The Supreme Court’s ruling drew new attention to Trump’s complicated record on the Second Amendment, a state he has downplayed this year given his conservative base’s aversion to gun control — even as Americans broadly support stricter restrictions on firearmsas public opinion polls show.
As president, Trump grappled with the high school massacre in Parkland, Florida, and other mass shootings, sometimes promising to strengthen gun laws. only to back away from those vows.
For example, at a meeting with survivors and family members of the 2018 Parkland shooting, Trump pledged to be “very strong on background checks” and later scolded a Republican senator because they’re “afraid of the NRA.” He claimed he would stand up to the gun lobby and finally get results in suppressing gun violence.
But he later withdrew after a meeting with the group, in which they expressed support for modest changes to federal background checks and arming teachers, saying in a post on said).”
Now he casts himself as “the best friend gun owners ever had in the White House.”
Karoline Leavitt, spokesperson for his campaign, issued a statement Friday saying the court’s decision “must be respected.”
“President Trump has been and always will be a fierce defender of America’s Second Amendment rights, and he is proud to be endorsed by the NRA,” Leavitt said.
President Joe Biden called the Trump-era ban “an important gun safety rule,” while the Democratic incumbent’s campaign criticized Trump for appointing three Supreme Court justices who voted to strike down the ban.
“Weapons of war have no place on the streets of America, but Trump’s Supreme Court justices have decided that the gun lobby is more important than the safety of our children and our communities,” said Michael Tyler, spokesman for the Biden campaign.
The Supreme Court ruled the trump administration went too far when it banned bump stocks in 2018 after a mass shooting in Las Vegas where hundreds were injured and dozens were killed. The devices enable a rate of fire comparable to machine guns.
The decision did not provoke an outpouring of reaction from most Republican members of Congress. That reflects the precarious situation facing many in the Republican party, as the ruling is seen as a victory for the pro-gun community despite the reversal of a Trump-era ban.

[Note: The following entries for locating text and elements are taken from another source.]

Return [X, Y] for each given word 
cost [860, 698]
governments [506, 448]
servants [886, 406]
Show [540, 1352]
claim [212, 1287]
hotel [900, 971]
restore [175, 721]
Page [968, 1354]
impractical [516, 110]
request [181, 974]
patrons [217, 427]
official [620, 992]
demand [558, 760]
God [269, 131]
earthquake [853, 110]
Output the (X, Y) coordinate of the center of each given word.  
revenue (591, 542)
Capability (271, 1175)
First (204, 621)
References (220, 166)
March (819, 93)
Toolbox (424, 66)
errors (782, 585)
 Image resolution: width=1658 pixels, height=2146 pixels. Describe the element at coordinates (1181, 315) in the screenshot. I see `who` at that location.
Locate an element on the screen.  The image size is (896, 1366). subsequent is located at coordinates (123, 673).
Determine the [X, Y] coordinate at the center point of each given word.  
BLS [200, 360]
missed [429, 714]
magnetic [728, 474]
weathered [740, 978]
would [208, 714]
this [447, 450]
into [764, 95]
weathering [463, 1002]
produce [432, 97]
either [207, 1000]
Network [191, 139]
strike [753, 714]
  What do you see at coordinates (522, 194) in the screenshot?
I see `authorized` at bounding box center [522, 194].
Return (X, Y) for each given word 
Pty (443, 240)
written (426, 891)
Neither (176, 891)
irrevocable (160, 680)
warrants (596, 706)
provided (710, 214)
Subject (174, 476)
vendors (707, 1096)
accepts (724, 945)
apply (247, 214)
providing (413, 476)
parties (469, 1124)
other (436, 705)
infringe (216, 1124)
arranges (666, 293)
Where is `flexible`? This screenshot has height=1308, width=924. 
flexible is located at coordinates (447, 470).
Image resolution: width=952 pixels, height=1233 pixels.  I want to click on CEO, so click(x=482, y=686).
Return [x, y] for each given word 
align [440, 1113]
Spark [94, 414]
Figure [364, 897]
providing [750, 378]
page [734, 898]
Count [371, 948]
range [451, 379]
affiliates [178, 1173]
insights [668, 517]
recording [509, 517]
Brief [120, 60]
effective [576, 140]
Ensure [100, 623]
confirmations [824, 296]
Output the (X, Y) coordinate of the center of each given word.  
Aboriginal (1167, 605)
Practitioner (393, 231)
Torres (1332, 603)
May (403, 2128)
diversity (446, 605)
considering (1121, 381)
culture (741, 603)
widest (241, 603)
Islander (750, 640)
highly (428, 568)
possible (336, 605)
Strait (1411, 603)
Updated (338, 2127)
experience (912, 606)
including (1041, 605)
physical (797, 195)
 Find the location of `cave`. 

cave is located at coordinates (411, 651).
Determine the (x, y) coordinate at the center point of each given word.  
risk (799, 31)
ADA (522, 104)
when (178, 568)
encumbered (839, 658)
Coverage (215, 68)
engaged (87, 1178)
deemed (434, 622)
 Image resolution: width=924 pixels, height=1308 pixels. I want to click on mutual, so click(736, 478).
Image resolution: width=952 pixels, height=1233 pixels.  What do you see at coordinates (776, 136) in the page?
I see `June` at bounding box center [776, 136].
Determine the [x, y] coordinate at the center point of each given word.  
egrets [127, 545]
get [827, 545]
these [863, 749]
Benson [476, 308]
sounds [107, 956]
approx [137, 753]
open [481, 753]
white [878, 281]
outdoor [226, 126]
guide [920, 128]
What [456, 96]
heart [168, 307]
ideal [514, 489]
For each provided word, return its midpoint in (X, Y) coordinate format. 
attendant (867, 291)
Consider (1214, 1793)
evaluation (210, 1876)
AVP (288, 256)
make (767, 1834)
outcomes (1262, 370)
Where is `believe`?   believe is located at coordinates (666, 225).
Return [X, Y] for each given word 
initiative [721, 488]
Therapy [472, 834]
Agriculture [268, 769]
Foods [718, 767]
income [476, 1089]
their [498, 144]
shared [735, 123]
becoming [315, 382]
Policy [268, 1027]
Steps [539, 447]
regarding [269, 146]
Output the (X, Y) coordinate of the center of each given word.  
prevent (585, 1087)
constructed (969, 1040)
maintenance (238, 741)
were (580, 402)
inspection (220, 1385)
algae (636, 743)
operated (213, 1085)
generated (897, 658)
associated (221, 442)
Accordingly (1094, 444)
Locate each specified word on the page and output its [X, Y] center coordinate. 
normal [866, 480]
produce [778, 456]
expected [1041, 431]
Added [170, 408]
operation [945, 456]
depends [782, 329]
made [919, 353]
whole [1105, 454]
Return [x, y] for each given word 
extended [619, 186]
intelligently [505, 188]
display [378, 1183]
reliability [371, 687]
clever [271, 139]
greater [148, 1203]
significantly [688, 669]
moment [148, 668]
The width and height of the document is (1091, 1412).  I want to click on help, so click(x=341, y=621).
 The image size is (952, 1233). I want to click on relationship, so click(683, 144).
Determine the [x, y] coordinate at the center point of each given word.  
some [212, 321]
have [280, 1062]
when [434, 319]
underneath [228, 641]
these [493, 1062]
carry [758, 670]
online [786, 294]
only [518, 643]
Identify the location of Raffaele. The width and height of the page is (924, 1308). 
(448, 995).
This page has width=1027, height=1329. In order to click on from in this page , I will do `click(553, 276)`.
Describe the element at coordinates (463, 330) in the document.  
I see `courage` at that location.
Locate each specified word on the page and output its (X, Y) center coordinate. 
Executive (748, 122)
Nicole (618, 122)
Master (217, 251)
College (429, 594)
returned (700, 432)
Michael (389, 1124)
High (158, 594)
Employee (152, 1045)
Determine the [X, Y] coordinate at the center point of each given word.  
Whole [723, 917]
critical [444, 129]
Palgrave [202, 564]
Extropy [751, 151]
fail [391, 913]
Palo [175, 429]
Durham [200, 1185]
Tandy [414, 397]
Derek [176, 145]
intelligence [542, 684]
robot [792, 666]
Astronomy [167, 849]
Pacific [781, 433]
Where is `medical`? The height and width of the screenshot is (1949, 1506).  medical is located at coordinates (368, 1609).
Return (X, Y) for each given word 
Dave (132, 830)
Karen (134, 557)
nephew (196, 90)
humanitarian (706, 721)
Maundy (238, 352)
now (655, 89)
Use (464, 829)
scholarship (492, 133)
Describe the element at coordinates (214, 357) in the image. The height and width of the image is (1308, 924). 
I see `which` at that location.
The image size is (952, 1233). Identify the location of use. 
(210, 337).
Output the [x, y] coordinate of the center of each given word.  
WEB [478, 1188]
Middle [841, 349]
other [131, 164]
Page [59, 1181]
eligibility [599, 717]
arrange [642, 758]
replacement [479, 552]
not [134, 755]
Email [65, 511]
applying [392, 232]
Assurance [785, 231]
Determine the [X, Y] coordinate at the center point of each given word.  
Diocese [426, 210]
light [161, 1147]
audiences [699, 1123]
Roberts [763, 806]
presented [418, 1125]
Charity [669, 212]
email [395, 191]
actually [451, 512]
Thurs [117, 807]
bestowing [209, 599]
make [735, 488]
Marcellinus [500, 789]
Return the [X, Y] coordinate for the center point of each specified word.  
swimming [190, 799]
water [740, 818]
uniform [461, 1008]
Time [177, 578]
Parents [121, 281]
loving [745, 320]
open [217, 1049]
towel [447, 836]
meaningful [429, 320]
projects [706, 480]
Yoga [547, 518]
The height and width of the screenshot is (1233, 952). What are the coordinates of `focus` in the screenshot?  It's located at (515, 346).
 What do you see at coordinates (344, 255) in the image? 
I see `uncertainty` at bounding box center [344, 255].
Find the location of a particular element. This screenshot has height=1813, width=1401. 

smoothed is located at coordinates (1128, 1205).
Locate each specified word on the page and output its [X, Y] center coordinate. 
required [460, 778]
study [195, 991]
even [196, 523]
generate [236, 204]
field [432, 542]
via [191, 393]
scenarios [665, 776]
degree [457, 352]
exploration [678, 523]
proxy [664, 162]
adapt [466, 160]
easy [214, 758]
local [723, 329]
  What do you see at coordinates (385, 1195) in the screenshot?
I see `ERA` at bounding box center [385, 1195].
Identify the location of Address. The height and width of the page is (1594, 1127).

U.S. Rep. Thomas Massie is a Kentucky Republican who has opposed Trump and supported Florida Gov. Ron DeSantis’ failed bid for the White House. On Friday, he posted on Other Republican federal lawmakers simply called it an “unconstitutional” ban, but did not mention Trump.
Friday’s decision could draw more attention in the key western state of Nevada, where in 2017 a high-stakes gambler killed 60 people before killing himself, leaving his exact motive a mystery.
A Nevada state lawmaker who was among the 22,000 concertgoers who fled the barrage of bullets in Las Vegas in October 2017 said, “No community has felt the devastating impact of bump stocks more than Nevadans.”
“Now more than ever, it is important to elect Democrats up and down to ensure we protect our communities from the gun violence epidemic and to prevent soulless, morally corrupt and bankrupt MAGA Republicans tied to the gun lobby , take the lead. of the public safety of our communities,” said Assemblywoman Sandra Jauregui, a Democrat. _____
Associated Press writers Jill Colvin, Farnoush Amiri and Scott Sonner contributed to this report.